• Your objective:
For every line in the data below, check for the word "Choose", then state how many lines have it. Answer with the number only.

• Entries shown:
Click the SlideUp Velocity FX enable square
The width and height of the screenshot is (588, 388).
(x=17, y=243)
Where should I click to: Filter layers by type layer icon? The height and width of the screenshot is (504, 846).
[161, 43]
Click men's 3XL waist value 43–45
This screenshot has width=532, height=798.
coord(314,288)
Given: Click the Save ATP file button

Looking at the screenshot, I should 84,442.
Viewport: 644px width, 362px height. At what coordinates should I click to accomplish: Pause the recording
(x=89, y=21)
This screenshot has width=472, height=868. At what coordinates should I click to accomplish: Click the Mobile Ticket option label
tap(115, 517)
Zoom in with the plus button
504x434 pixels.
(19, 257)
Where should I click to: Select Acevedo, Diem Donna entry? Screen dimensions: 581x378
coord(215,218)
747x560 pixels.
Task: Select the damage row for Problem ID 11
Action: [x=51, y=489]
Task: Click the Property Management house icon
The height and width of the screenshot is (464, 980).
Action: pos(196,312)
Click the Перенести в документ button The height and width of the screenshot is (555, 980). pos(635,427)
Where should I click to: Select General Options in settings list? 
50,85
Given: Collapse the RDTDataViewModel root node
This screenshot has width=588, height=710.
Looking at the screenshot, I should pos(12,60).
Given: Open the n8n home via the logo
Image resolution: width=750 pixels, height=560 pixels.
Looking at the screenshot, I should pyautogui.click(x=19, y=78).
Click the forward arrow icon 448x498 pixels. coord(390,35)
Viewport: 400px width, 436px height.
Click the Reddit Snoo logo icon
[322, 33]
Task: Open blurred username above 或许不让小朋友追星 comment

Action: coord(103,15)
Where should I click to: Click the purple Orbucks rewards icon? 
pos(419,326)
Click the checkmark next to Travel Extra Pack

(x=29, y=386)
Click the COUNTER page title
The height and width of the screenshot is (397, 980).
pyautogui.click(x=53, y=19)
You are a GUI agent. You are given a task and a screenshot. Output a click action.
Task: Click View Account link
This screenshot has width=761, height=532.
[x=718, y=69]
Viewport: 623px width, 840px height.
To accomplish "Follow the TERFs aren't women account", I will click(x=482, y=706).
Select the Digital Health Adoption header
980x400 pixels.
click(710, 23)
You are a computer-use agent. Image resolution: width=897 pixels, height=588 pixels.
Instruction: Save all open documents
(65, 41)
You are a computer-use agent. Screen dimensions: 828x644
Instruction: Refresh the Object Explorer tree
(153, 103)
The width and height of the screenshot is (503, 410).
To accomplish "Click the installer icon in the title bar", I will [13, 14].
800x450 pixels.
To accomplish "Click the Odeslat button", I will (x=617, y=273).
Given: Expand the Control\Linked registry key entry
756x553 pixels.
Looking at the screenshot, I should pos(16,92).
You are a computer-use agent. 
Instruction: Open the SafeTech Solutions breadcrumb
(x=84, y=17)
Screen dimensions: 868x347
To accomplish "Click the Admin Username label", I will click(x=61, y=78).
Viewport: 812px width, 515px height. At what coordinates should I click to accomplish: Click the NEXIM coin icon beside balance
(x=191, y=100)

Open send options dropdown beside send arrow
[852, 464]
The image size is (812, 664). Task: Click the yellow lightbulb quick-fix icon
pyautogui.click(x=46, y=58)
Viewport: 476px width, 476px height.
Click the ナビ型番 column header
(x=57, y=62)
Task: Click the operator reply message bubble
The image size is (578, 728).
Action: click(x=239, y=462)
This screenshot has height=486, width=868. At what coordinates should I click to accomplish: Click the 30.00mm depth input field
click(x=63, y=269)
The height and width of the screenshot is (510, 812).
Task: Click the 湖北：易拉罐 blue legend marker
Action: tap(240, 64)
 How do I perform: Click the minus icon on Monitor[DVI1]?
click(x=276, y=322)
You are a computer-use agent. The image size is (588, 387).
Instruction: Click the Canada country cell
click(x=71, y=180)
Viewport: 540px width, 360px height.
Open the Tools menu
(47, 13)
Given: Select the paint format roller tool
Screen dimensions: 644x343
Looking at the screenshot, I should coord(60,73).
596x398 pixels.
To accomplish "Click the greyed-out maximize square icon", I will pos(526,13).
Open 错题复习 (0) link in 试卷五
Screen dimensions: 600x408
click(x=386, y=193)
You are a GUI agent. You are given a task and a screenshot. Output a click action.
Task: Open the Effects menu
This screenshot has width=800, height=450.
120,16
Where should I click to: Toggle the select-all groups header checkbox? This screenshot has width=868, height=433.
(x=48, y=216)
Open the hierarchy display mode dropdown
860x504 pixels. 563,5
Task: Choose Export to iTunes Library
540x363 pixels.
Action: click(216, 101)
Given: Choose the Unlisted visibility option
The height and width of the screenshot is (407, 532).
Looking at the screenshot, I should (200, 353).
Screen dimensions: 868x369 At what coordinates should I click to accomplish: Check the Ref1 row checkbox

• Written response:
2